GTR: Will this not be in direct competition with ECAs and private credit insurers?

Baker: No I don’t think so. Most ECAs are there to support exports from their own countries and they are quite specific about that. So we have gone to governments and said that this is a global problem and asked what they can do to help. Many want to help but don’t actually have the cash. This is a way to stimulate the trade market without costing a lot of money upfront.

 

GTR: Generally we are seeing much more trade growth between developing countries than to the West. Your mandate is to support developing countries, so what can IFC do to promote this trend?

Baker: Certainly on the GTLP funded side, one of our first projects was with Standard Bank and that helped intra-Africa trade. So absolutely that was in support of South-South transactions. While we do try to support it, I always come back to the fact that trade is demand driven. The reason this programme works is that it is completely fluid and people will use it as they see fit. If we start trying to make people do things, they will stop using it. So I see the only way we can help on the demand side is by making the programme as easy and flexible to use as possible.

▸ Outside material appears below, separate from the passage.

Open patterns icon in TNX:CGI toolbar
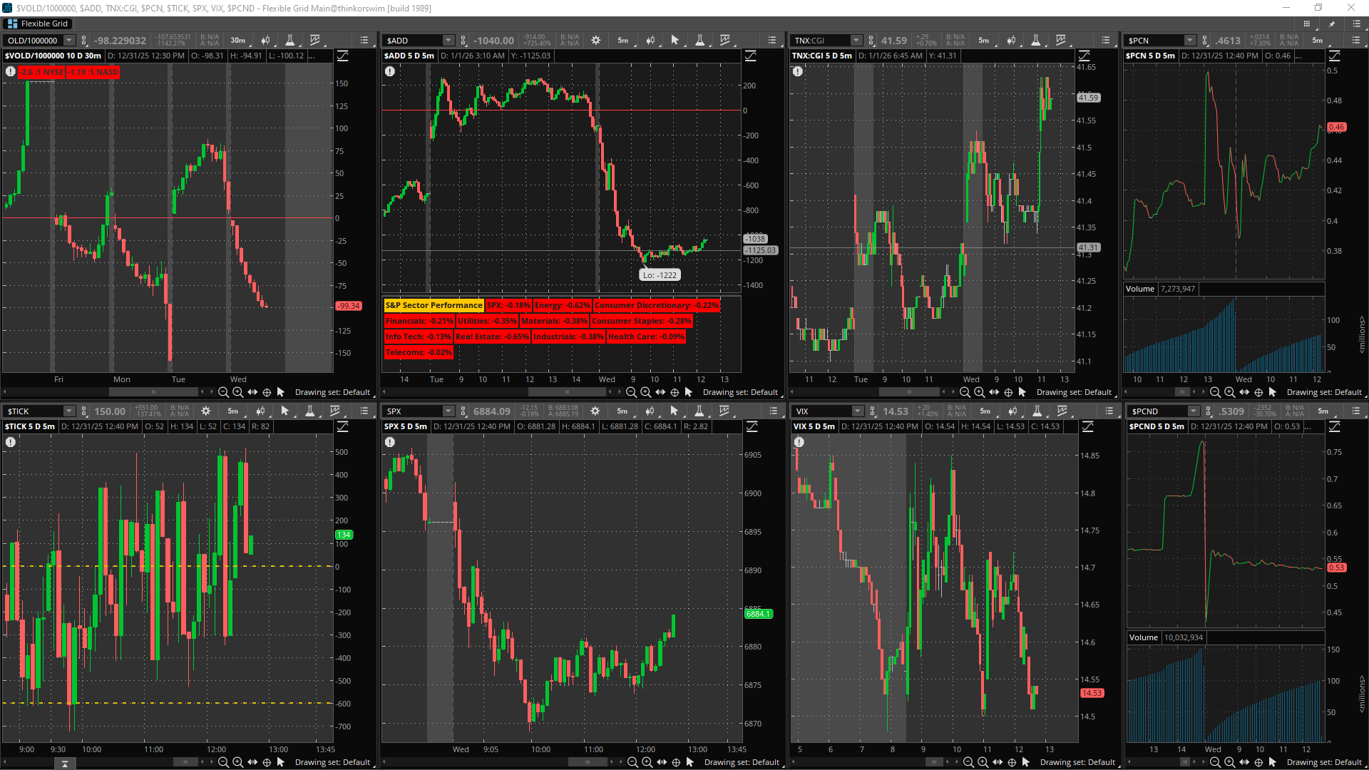This screenshot has width=1369, height=770. [1061, 41]
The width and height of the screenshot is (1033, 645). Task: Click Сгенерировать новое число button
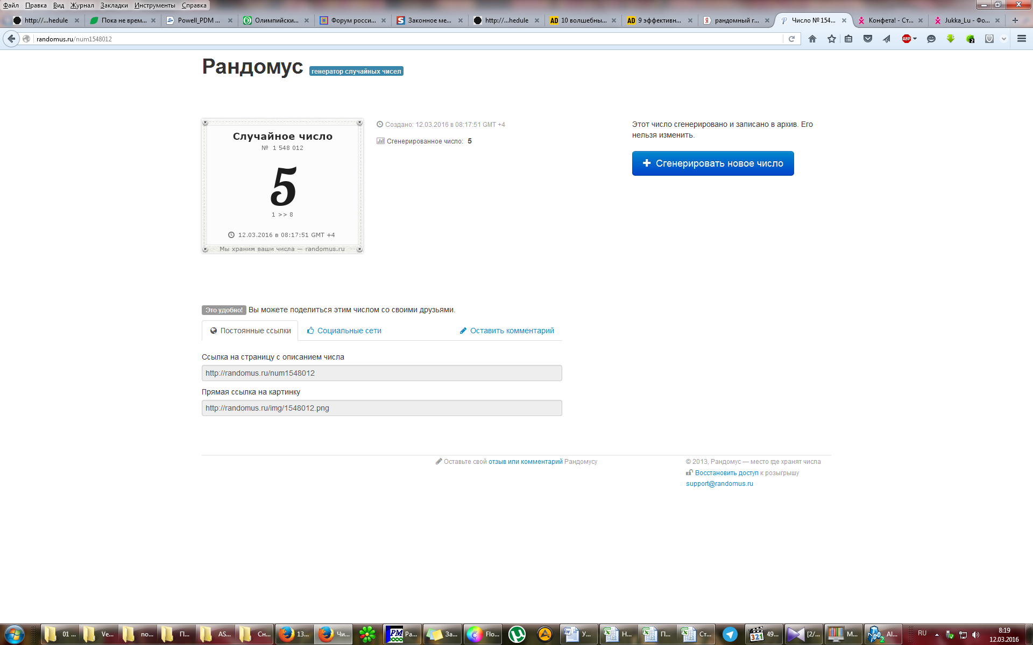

I was in the Democratic Republic of Congo the other day, talking to banks in Kinshasa and I started talking about trade with China. They said they didn’t have any relationships there and while they had been thinking about expanding their existing, liquid business with the West, they saw that this programme could help them expand into new areas, such as China trade.

 

GTR: Are you worried about a rise in protectionism?

Baker: Personally yes. If governments start to meddle and demark trade corridors, it makes people on the other side nervous and deters people to trade the other way. I’m a strong believer in free trade and I don’t think it is healthy to start putting limits on prices and volumes.

 

GTR: What lessons have you learnt over the past year?

Baker: Well mainly that people can be very responsive. I usually deal with private sector banks and then we found ourselves sitting in front of governments, asking for their help and they responded. We are happy to have created a product that meets peoples’ needs. We saw a gap in the market, that there was no secondary market and we able to step in to do it. Banks that I have enormous respect for – Citibank, Standard Chartered, Commerzbank, JP Morgan, Rabobank, Standard Bank – the fact that they have signed up for such large chunks makes me very proud.

 

GTR: Will this stop people questioning the relevance of development financial institutions working in private sector trade?

Baker: Internally in IFC, we feel we are generally there for the long term, which translates into long-term lending. So how does trade finance fit into that? I had a lot of arguments at the beginning – before GTLP but with GTFP – where we looked at countries that had nothing and they needed short-term funding more than long-term funding. If we had gone in with our normal long tenure programmes, then there wouldn’t have been any traction. And so I brought many people around to the view that trade finance is relevant for a DFI because of the way it helps SME importers and exporters. If we can reach those in any way, then that is good.

Sometimes people question why we are giving US$400mn to Citibank. And I talk at length saying that lending to Citi is a quality way for us to help SMEs globally. They have an enormous footprint, and if we can work through that and reach the end users then we should.

 

GTR: When will you know the GTLP has been successful?

Baker: I know that banks will stop using us the minute they don’t need us and that is absolutely fine.